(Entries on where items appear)
BEGIN

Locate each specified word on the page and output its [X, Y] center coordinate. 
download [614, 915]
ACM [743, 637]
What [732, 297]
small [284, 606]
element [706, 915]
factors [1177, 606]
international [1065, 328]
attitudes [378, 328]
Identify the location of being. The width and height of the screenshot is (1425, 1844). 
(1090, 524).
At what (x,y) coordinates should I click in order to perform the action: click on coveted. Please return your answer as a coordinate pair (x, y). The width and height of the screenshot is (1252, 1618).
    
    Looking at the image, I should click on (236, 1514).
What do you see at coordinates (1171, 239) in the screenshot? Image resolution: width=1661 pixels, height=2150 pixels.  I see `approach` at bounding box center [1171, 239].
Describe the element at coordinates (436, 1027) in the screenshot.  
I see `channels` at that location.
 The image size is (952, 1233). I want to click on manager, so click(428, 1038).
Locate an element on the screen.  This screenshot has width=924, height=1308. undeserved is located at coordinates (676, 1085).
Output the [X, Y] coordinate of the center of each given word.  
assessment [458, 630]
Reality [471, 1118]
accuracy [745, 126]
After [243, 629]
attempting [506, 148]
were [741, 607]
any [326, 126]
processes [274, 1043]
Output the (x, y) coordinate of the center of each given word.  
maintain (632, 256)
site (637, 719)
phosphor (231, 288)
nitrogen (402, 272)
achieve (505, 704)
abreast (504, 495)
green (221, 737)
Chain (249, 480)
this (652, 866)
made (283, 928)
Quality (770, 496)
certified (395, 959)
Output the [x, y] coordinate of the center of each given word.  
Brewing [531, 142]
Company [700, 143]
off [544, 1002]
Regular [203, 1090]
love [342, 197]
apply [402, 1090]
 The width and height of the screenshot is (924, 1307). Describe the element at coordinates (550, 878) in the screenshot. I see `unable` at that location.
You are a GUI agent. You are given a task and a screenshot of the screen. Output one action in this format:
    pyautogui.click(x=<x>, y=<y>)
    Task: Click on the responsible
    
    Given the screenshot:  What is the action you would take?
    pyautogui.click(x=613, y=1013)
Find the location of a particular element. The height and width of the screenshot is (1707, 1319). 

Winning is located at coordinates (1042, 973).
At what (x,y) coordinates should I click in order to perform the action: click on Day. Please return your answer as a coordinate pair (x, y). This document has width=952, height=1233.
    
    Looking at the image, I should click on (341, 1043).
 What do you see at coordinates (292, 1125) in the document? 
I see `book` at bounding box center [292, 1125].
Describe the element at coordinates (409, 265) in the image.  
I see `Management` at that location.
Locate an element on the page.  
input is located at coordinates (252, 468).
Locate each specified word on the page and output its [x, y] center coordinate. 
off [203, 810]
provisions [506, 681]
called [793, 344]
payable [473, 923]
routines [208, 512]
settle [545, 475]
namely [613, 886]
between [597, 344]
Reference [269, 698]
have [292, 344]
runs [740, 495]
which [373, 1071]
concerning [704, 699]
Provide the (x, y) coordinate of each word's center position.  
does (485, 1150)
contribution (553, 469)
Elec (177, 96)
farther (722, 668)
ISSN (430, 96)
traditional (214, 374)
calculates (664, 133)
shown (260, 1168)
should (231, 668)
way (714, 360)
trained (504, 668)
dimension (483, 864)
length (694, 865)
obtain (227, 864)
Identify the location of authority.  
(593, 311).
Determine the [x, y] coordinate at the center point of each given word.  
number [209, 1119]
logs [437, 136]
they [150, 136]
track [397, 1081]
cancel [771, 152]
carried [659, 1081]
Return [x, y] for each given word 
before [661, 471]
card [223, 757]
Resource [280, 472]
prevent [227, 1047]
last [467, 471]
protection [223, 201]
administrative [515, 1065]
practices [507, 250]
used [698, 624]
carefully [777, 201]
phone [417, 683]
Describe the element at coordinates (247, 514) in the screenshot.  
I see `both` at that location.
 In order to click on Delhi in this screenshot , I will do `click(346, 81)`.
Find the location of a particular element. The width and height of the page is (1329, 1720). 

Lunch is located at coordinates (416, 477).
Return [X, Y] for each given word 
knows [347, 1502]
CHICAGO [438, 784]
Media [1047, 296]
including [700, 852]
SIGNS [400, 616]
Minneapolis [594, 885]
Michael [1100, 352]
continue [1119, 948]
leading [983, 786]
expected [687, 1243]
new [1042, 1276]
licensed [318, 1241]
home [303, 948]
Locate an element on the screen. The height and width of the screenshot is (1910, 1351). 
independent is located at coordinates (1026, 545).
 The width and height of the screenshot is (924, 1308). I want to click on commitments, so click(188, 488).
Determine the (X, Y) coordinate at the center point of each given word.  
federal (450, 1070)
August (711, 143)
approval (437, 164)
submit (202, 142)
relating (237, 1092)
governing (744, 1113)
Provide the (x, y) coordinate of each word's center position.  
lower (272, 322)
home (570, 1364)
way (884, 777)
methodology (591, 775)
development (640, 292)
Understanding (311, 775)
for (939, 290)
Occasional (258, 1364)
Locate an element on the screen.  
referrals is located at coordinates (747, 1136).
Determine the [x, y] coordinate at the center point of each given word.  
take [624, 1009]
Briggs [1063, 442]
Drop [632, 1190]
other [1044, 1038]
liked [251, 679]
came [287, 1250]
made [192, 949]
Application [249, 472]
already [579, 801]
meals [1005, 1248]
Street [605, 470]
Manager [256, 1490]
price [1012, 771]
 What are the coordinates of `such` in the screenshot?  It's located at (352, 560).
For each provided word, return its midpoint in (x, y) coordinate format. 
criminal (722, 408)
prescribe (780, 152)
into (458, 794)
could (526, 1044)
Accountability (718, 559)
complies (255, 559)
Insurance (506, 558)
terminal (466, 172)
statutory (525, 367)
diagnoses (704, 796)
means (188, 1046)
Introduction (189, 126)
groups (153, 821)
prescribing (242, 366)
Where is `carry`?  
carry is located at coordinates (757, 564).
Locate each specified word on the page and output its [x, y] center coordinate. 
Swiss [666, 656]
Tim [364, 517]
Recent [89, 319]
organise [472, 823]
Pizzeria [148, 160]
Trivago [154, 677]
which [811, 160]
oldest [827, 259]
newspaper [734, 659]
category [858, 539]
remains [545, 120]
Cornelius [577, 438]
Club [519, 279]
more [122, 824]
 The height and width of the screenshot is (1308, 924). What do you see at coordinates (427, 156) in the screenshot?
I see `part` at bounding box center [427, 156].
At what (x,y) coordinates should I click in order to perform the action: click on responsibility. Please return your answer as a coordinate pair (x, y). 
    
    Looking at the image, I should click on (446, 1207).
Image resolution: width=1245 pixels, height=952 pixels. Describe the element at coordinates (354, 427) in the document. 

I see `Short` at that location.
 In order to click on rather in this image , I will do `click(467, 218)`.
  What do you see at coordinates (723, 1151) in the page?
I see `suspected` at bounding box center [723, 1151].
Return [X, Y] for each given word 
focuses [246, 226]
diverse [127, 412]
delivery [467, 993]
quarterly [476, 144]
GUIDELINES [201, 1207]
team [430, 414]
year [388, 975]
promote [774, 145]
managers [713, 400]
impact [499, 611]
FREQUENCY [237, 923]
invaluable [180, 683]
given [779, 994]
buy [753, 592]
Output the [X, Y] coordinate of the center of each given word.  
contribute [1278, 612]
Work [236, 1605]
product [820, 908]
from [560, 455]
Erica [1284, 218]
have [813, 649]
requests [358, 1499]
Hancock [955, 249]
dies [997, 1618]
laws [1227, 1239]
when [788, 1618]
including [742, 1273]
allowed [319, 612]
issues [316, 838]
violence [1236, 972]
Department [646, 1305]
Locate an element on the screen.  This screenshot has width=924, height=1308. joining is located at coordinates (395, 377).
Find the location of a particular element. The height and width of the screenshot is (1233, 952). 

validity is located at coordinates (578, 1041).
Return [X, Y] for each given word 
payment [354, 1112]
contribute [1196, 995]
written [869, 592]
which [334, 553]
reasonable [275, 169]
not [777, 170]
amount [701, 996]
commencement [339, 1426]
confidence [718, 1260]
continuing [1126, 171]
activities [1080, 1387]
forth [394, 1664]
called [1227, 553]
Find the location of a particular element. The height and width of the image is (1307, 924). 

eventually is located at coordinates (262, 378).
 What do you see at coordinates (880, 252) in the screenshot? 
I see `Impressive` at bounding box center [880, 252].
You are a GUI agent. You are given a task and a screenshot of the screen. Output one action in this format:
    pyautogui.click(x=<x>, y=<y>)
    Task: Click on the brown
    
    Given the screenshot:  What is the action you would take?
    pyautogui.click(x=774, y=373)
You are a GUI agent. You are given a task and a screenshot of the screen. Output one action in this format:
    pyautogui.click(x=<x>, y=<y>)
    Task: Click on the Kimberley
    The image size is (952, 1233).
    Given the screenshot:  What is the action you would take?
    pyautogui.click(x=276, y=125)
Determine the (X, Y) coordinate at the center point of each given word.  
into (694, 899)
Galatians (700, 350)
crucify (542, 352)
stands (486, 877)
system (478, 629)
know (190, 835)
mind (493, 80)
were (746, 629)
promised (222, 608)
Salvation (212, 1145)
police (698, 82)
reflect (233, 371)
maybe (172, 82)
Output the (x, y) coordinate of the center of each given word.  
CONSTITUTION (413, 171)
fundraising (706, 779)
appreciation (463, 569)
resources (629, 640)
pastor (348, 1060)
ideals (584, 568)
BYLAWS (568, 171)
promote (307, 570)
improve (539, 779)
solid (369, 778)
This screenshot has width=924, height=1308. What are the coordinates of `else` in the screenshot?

END

▶ _Task details_:
Retype the lines from the one with "FREQUENCY [237, 923]" up to and including the one with "coordinates (395, 377).", keeping every character as it stands.

▶ _Written answer_:
FREQUENCY [237, 923]
invaluable [180, 683]
given [779, 994]
buy [753, 592]
Output the [X, Y] coordinate of the center of each given word.  
contribute [1278, 612]
Work [236, 1605]
product [820, 908]
from [560, 455]
Erica [1284, 218]
have [813, 649]
requests [358, 1499]
Hancock [955, 249]
dies [997, 1618]
laws [1227, 1239]
when [788, 1618]
including [742, 1273]
allowed [319, 612]
issues [316, 838]
violence [1236, 972]
Department [646, 1305]
Locate an element on the screen.  This screenshot has width=924, height=1308. joining is located at coordinates (395, 377).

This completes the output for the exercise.